After a friend of a friend told 17-year-old Lamyaa that her father would "beat" her if she took her hijab off, she set about to prove him wrong — with her dad's help.
Lamyaa told BuzzFeed that she is part of a group chat that her friend started, when the conversation turned to Donald Trump and the current political climate.
"I personally had very strong views [on Trump] considering the presidency did impact me because I am an Arab, Muslim woman," she told BuzzFeed. When Lamyaa mentioned that she was a Muslim woman and challenged Trump's views on Islam, one person in the group that she hadn't known decided to shut her down, writing, "Stop defending Islam Bitch shut up you couldn't take that scarf off or your dad would beat your ass."
"That guy didn't feel comfortable so he said what he said," she told BuzzFeed about the texter.
So Lamyaa texted her father, who lives in Saudi Arabia, asking his thoughts on her taking off her hijab.
Since this is a mentality a lot of you seem to have pic.twitter.com/CQn5L8zibS— l a m y a a (@lxmyaa) April 15, 2017
"I did feel the need to prove him wrong,” she told Shemazing. “And that’s where messaging my dad came in. I didn’t consider taking off my scarf, I just wanted to have a response from my dad to prove that what he said is false."

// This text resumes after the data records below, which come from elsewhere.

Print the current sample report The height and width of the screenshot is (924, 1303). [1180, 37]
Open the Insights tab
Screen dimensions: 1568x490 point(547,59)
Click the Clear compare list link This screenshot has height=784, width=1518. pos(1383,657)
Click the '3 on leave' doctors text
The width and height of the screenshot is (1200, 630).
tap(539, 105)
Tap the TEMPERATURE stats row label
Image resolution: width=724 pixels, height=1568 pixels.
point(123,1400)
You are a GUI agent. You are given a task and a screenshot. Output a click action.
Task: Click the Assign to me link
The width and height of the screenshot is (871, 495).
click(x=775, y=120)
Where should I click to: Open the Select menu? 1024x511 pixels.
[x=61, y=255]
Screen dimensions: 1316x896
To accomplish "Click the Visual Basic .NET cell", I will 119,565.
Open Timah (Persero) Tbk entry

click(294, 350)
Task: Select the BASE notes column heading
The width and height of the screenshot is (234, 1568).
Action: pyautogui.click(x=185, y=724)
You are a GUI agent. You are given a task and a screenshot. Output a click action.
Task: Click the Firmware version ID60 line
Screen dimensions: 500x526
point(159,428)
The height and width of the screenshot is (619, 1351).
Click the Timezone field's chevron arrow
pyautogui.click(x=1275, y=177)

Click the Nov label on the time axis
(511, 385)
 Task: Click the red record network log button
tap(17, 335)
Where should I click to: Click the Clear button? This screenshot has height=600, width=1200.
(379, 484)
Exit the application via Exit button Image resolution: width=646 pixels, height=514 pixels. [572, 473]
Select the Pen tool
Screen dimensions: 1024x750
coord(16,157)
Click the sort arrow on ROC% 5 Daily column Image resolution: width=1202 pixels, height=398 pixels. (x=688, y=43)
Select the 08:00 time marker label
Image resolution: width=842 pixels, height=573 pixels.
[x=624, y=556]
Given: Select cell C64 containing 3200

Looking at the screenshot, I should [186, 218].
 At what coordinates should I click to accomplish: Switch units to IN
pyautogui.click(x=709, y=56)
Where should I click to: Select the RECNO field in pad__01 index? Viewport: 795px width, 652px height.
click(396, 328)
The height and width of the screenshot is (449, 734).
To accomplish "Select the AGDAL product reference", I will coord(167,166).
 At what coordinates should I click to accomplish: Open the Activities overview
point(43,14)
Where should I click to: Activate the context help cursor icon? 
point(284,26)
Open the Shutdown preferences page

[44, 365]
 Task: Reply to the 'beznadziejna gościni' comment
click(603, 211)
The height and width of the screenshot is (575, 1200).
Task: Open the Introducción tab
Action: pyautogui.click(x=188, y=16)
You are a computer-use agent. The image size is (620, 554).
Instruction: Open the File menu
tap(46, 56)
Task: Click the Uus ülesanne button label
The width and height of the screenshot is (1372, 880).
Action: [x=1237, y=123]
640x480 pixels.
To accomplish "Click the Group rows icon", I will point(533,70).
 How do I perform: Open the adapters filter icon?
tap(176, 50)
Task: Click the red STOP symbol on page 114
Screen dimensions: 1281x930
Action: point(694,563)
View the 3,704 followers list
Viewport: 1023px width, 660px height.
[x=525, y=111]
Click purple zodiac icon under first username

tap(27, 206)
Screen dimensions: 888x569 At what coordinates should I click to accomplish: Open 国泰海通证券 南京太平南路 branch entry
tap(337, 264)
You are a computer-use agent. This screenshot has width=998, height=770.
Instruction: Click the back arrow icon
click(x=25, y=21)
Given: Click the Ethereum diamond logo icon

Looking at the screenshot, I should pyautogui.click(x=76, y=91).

Her tweet has gone viral since she posted it on Friday, amassing over 143,000 retweets and 314,000 likes at the time of writing. While many Twitter users praised her for dispelling misconceptions and stereotypes about Islam, others pointed out that not every Muslim woman has the same freedoms.
Lamyaa addressed this in a subsequent tweet, clarifying that she didn't mean to erase anyone else's experiences.
"They misunderstood my tweet, but I do understand their anger," Lamyaa told BuzzFeed. "My intention was in no way, shape, or form to speak over or offend anyone."
"Women — in the Middle East specifically — face oppression but it is due to culture not religion," she continued. "People often mix the two and say the cultural practices are religious practices. That is far from the truth."
Indeed, not every Muslim woman has the same experience Lamyaa does — but her texts with her father show that not every Muslim woman suffers from oppression in the same way, and now more than ever, it's important for us to understand a wide berth of experiences.